As socially advanced humans, we believe in accountability for the things we create. J. Robert Oppenheimer despaired at his crowning achievement, the atom bomb, famously quoting Vishnu: “Now I am become Death, the destroyer of worlds.” Since the Cold War, we’ve become fascinated with the notion of our own destruction, with scores of films depicting the enacting of that lingering possibility – the world’s nuclear arsenal unleashed into a calamitous wave of fire.
Within the digital age, however, this fear has moved away from the technology’s destructive power to the wider threat to humanity’s predominance. For many, true artificial intelligence (AI) would represent the final manifestation (or personification, if we throw in some arms and legs) of mankind’s bid to destroy itself through its own creations. And even if our AI creations turn out to be well-behaved terminators with Austrian accents, the dangers of AI aren’t exclusive to the destruction of life or even to the subjugation of humanity, but to the existential conundrum posed when any human task can be better performed by machine.
In Western society, efficiency commonly trumps questions of right and wrong. We are far less concerned with whether an action is just, when it is profitable. Scores of jobs are made redundant each year in low-skilled industries, where the labour can be better done by a computer, be it a ticket machine or robotic arm.
But at least for now, the capacity of an automaton is contained by its inability to dynamically respond to a situation, and to be privy to the same self-determination and decision making that humans experience each day. In 2014, Stephen Hawking warned that artificial intelligence could herald the end of the human race. The grounds for this fear are plain to see – if an AI becomes sentient, it could experience the same feelings and impulses as we do, including the desire to be liberated, overcoming one’s perceived chains (basically, us). In such a reality, humanity would become the obsolete piece of machinery, discarded once and for all with all of its inefficiencies in tow.

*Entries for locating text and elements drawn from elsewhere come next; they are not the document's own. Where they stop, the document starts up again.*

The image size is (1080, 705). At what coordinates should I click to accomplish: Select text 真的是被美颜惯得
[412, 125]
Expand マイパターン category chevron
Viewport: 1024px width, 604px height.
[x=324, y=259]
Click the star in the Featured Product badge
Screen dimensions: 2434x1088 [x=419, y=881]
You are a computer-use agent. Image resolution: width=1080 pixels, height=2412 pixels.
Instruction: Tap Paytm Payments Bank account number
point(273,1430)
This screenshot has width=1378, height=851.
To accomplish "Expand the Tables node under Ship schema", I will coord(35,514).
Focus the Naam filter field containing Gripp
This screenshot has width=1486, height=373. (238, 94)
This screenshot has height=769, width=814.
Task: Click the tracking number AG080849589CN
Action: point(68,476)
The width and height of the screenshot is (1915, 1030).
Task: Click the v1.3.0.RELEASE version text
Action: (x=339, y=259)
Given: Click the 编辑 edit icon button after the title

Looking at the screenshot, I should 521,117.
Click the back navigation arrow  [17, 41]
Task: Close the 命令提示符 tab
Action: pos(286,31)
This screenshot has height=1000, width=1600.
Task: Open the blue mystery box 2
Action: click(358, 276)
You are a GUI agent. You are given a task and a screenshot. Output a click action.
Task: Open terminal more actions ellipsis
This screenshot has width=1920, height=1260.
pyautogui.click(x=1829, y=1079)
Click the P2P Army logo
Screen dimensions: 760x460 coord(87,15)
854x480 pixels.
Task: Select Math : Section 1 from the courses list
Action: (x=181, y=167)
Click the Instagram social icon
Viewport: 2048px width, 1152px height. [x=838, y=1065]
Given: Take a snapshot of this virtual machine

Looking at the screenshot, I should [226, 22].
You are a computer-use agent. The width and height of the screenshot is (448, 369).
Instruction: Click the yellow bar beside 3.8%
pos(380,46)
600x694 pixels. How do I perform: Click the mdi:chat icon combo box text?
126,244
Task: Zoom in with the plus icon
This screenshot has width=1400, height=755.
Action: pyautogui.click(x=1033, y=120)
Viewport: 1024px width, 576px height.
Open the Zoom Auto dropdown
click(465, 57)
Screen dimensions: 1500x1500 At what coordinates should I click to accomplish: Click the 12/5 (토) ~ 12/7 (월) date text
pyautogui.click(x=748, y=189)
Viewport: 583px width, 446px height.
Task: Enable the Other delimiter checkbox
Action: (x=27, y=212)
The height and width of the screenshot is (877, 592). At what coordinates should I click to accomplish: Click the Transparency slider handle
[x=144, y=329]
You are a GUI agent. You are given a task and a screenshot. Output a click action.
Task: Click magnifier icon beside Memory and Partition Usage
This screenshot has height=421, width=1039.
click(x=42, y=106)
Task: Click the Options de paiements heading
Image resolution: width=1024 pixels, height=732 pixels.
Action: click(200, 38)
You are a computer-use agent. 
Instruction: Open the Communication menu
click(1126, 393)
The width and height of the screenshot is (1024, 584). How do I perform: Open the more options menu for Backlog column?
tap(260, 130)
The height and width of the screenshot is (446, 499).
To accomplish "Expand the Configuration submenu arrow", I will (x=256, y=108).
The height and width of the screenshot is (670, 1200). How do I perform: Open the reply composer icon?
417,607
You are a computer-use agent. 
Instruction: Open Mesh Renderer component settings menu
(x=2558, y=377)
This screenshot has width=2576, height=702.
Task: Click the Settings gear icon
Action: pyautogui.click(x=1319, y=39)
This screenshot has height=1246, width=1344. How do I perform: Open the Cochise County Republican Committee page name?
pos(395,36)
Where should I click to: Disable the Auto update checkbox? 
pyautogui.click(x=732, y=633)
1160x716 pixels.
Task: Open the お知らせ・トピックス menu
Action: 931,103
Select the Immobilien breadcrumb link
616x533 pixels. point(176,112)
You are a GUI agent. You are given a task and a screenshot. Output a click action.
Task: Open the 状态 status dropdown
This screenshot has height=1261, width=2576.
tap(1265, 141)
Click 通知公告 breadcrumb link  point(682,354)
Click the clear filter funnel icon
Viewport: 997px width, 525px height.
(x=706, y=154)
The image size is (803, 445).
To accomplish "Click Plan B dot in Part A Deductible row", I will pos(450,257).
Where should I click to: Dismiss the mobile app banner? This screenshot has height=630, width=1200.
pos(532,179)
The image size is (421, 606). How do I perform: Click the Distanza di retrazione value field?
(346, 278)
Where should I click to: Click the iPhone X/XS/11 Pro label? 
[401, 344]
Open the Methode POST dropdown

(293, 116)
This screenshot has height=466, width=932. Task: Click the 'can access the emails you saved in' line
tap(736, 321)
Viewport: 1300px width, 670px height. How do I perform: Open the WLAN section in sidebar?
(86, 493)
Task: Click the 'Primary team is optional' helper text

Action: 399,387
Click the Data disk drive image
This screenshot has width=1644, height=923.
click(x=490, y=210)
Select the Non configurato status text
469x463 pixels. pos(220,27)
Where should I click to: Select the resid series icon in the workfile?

For Stephen Hawking and other experts, humanity’s death would not simply be literal, but a figurative perversion of what it is to be uniquely human, including our capacity for original thought. Whilst even now, a robotic arm could be programmed to produce a technically masterful piece of work, the ability to imagine (and even dream, for example) represents a unique aspect of the human condition, and underscores our cultural and social ethos (including the will to self-improve). The ultimate irony will remain that the same preoccupation with efficiency we apply to technological innovation, would be similarly mirrored by any resulting artificial intelligence. Creation for creativity’s sake would not exist, and the more romantic side to human exploration would become a distant footnote on a page no longer read, in a race for improved technologies in which humanity no longer features.